▶ [Stored records]
---
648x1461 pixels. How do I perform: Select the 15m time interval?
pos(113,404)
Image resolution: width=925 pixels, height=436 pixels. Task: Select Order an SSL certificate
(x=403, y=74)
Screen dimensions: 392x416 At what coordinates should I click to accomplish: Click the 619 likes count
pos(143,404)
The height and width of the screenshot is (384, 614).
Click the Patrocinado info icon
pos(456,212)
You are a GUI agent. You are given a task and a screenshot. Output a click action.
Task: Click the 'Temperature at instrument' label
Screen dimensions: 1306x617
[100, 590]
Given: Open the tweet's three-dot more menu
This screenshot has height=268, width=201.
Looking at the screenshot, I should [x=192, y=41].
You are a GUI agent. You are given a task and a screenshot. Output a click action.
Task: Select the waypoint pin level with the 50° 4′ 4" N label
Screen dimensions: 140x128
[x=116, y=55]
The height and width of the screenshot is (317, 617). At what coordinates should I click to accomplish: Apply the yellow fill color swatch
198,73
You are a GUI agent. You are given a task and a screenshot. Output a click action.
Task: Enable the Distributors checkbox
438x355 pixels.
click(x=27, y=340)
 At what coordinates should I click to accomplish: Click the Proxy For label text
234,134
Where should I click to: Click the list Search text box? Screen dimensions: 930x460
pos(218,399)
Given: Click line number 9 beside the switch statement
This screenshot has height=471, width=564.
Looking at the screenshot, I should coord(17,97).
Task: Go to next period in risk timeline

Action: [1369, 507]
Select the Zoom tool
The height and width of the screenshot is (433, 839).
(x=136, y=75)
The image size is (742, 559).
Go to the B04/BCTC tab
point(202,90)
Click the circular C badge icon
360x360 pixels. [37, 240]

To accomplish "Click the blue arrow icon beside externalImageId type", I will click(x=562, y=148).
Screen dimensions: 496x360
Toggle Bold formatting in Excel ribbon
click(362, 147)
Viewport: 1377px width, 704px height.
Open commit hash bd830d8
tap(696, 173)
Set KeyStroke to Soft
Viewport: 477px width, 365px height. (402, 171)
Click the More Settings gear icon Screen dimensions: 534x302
---
▶ [What to work on] In the data above, start at the line that has "Click the Patrocinado info icon", stop after the line that has "Task: Select the", and print every line in between exactly as it stands.

▶ [The answer]
Click the Patrocinado info icon
pos(456,212)
You are a GUI agent. You are given a task and a screenshot. Output a click action.
Task: Click the 'Temperature at instrument' label
Screen dimensions: 1306x617
[100, 590]
Given: Open the tweet's three-dot more menu
This screenshot has height=268, width=201.
Looking at the screenshot, I should [x=192, y=41].
You are a GUI agent. You are given a task and a screenshot. Output a click action.
Task: Select the waypoint pin level with the 50° 4′ 4" N label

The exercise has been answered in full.